(Challenges):
• a. Write out the list of manly Canadians from "Presenting, the top" up to and including "Marathoner. Hit maker.".
• b. Translate this sentence from the list of manly Canadians into Spanish: "Build the club; play the club."
• c. Carry on the list of manly Canadians from the point where it stops.
═══ Extract provided
Presenting, the top 15 Canadians who rival Gordon Lightfoot’s “Most Manly” Canadian title.

15. Bruno Gerussi: Hairy-chested. Hosted a cooking show. Wore a medallion. Made reciting Shakespeare an extreme sport.

14. Victor Davis: Ripped swimmer. Threw a chair at (or near) the Queen. Tortured-soul. Rumble fish.

13. George Laracque: Punched heads for a living. Vegan. Leftist. As big as a VW van. Hab and Oiler.

12. Farley Mowat: Fired a shot gun at American planes. Irascible liar. Bearded. Good in the woods.

11. Brett Lawrie: Soon-to-be US baseball star born in BC. Helmet-thrower. Shoreline-long shoulders. Bulldog.

10. Dan Hill: Under-rated uber male. Smart, authorial, sensitive. Also bearded. 70s. Marathoner. Hit maker.

9. Hayden: Singer/guitarist. Torontonian. Excellent screamer. Poetesque. Hands like hambones.

8. Adam Kleeberger: Troll with Goliath complex. Charming and crazy. Likes beer. And mud. Worldly. Driven.

7. Charles Angus: Punk rock bassist turned politic. Northern soul. Eloquent but not elevated. Man for Canada. Snarl in a good suit.

6. Wintersleep: Maritime men as a single howling voice. String and skin thrashers. Build the club; play the club. Modest, over-arching. Hard and gentle.
══════
═══ Record set
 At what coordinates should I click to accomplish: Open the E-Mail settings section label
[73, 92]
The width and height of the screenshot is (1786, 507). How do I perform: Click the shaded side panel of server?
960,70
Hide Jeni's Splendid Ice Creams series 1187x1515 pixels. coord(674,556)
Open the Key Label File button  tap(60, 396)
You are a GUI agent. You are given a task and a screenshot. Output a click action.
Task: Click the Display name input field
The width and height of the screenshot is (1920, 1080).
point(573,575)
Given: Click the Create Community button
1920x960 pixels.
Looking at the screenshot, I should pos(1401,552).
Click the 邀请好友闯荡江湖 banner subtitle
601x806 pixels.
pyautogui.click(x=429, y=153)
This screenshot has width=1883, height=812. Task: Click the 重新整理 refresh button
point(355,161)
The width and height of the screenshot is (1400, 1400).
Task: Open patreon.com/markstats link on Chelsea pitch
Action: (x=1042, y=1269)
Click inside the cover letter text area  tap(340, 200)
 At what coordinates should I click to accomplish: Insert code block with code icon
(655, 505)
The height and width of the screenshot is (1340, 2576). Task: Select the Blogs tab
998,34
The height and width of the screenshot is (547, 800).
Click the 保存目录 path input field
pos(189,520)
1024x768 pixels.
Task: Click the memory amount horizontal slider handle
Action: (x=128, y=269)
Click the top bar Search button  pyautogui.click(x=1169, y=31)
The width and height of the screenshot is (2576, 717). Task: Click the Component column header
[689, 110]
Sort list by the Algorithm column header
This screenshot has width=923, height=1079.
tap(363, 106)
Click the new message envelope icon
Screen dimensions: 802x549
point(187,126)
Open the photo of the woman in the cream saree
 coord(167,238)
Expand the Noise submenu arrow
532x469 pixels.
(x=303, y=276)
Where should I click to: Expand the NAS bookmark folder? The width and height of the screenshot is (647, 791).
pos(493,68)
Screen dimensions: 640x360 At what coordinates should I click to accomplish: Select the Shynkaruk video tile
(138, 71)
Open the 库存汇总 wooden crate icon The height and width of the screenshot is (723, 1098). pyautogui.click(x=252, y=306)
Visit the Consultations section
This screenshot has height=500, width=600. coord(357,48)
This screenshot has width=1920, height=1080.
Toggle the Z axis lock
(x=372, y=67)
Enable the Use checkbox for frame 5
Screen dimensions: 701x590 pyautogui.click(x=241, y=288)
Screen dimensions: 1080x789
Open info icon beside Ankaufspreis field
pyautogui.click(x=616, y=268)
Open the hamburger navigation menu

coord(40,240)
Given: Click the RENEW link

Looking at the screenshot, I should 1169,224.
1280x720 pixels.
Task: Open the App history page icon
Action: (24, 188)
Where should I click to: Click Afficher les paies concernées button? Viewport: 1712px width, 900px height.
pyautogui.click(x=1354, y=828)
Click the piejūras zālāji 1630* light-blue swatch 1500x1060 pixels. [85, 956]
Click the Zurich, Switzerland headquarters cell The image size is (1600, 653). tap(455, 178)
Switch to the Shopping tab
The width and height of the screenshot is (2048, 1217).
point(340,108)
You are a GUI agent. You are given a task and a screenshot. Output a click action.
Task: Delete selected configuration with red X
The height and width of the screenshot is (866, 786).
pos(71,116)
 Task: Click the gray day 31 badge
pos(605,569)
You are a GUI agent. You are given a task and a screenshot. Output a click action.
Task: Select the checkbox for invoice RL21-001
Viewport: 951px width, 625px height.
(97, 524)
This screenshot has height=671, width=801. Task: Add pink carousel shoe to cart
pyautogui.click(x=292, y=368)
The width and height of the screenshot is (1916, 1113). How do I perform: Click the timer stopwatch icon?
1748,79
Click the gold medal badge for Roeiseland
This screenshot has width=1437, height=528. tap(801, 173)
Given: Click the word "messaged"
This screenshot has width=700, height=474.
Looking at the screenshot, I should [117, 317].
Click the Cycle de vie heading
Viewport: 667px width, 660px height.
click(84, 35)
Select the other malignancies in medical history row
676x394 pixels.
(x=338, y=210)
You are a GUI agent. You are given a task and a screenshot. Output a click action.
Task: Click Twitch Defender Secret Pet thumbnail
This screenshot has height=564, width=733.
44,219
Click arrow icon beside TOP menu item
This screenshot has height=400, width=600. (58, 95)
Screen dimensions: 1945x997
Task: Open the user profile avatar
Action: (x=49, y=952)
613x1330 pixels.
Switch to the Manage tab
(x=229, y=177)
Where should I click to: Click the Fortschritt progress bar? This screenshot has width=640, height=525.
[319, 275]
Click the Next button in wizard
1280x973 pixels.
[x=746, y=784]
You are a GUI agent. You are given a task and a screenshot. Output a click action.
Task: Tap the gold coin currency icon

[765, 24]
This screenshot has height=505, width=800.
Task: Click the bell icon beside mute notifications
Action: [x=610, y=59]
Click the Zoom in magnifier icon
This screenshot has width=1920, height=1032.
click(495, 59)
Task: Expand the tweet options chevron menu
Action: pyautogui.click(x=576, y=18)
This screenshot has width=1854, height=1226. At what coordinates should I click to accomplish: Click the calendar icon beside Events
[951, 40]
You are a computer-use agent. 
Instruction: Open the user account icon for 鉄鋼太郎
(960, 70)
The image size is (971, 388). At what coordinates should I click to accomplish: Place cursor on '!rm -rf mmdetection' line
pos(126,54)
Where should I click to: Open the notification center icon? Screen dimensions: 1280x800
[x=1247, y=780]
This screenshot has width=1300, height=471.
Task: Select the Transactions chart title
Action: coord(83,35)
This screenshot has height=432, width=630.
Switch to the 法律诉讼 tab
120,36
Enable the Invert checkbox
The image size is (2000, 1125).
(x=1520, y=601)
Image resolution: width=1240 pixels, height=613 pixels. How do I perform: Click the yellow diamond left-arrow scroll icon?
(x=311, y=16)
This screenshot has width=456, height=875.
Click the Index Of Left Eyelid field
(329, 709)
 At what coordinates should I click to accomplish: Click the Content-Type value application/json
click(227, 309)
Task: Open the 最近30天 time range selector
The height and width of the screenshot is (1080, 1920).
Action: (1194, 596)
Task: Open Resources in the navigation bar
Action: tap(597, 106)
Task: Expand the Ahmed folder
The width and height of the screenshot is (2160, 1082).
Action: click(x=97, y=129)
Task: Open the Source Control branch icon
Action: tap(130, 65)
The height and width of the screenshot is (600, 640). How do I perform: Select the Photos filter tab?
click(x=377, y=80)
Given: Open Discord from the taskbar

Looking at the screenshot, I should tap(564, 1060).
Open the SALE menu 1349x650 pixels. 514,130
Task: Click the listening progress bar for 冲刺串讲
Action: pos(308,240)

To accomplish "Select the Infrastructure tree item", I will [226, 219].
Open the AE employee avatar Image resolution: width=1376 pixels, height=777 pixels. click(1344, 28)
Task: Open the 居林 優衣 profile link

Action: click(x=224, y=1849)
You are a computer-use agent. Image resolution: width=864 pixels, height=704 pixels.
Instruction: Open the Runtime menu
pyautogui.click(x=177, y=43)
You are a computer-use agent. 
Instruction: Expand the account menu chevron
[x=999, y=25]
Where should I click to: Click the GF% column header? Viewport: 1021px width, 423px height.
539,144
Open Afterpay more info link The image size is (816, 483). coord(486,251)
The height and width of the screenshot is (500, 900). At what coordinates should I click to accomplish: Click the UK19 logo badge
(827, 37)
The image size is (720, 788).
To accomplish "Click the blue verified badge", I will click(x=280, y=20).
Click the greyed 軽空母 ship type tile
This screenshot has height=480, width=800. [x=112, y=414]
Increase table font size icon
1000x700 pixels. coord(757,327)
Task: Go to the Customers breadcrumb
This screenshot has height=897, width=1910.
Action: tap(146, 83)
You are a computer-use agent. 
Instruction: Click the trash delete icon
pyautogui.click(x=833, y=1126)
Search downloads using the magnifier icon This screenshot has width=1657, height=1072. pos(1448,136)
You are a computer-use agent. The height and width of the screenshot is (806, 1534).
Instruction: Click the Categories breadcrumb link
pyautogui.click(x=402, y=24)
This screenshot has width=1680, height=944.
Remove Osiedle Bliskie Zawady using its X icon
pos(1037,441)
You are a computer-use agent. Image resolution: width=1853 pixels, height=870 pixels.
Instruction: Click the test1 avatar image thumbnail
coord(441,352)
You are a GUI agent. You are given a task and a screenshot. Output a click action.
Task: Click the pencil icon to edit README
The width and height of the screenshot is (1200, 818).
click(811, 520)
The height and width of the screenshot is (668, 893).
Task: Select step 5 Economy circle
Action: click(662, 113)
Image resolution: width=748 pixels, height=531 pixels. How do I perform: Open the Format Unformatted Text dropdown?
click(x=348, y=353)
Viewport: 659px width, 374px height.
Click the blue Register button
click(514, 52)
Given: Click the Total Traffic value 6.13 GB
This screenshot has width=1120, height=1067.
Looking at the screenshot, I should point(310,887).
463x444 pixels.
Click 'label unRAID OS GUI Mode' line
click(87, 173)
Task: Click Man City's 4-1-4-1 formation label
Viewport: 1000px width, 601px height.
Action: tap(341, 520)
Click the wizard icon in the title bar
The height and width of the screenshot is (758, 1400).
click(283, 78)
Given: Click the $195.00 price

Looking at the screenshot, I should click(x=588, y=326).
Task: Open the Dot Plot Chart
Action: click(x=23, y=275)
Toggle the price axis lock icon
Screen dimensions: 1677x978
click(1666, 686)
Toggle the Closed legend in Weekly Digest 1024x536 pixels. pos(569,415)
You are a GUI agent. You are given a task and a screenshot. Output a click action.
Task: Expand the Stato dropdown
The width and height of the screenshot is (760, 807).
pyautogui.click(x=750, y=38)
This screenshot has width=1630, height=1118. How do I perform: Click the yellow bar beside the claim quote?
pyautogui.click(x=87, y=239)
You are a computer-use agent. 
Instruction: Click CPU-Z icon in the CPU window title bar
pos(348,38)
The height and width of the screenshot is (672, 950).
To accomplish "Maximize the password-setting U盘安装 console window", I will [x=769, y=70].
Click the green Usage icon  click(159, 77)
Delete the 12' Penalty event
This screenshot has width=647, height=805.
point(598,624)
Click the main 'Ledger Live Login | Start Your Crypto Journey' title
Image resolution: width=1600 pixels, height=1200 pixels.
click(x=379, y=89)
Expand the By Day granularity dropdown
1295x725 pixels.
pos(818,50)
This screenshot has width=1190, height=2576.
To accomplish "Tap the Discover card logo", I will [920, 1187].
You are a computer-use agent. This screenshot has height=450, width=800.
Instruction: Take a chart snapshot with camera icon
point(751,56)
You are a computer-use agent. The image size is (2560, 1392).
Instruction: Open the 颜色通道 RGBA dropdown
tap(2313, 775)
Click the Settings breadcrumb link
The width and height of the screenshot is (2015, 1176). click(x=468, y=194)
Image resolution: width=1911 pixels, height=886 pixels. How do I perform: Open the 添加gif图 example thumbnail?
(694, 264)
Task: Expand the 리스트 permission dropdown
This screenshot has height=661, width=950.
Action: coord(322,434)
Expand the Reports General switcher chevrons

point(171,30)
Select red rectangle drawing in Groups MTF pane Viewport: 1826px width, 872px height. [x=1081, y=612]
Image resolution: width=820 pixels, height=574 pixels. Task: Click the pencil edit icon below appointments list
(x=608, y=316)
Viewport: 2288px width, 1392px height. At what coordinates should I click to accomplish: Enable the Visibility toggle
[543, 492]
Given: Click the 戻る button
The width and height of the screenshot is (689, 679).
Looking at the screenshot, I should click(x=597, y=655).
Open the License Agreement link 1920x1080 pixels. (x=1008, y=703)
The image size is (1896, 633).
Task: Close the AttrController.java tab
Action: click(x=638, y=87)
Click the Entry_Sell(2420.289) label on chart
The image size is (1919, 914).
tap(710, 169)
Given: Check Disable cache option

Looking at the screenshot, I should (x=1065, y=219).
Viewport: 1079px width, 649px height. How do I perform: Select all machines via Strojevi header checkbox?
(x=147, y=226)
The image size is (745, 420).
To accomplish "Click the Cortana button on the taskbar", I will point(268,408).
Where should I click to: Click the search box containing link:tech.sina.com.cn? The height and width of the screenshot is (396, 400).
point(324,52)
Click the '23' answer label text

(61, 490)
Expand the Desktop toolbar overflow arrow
══════
(Solved tasks):
• a.
Presenting, the top 15 Canadians who rival Gordon Lightfoot’s “Most Manly” Canadian title.

15. Bruno Gerussi: Hairy-chested. Hosted a cooking show. Wore a medallion. Made reciting Shakespeare an extreme sport.

14. Victor Davis: Ripped swimmer. Threw a chair at (or near) the Queen. Tortured-soul. Rumble fish.

13. George Laracque: Punched heads for a living. Vegan. Leftist. As big as a VW van. Hab and Oiler.

12. Farley Mowat: Fired a shot gun at American planes. Irascible liar. Bearded. Good in the woods.

11. Brett Lawrie: Soon-to-be US baseball star born in BC. Helmet-thrower. Shoreline-long shoulders. Bulldog.

10. Dan Hill: Under-rated uber male. Smart, authorial, sensitive. Also bearded. 70s. Marathoner. Hit maker.

• b. Construye el club; toca en el club.

• c.
5. John Vaillant: Forest and jungle warrior. All in a nice linen shirt. Good in literary darkness. Best seller. Tigers. Trees.

4. Chris Pronger: Mess you up. But funny, very funny. “How did you feel about getting hit” “They should have given me two minutes for hurt feelings.” Dryden, Ontario. Also likes beer.

3. Bret Hart: Snaggley hair, sweaty pecs. Jilted warrior. Spandex with fists of iron. A jumper. Nationalist. Comes from good, if outrageous, stock.

2. Don Cherry: Bar-rom bard. Loudest guy in the room. Flowery jackets. Loves wife and dog. Fallible, in his own way. Kingstonian.

1. Gordie Howe: Simpsons’ writers’ idea of the uber-Canadian. Strong-willed and gentle-voiced. Forever devoted to Colleen and the boys. Hall of Fame. Gretzky’s idol. Saskatchewan. Perfection.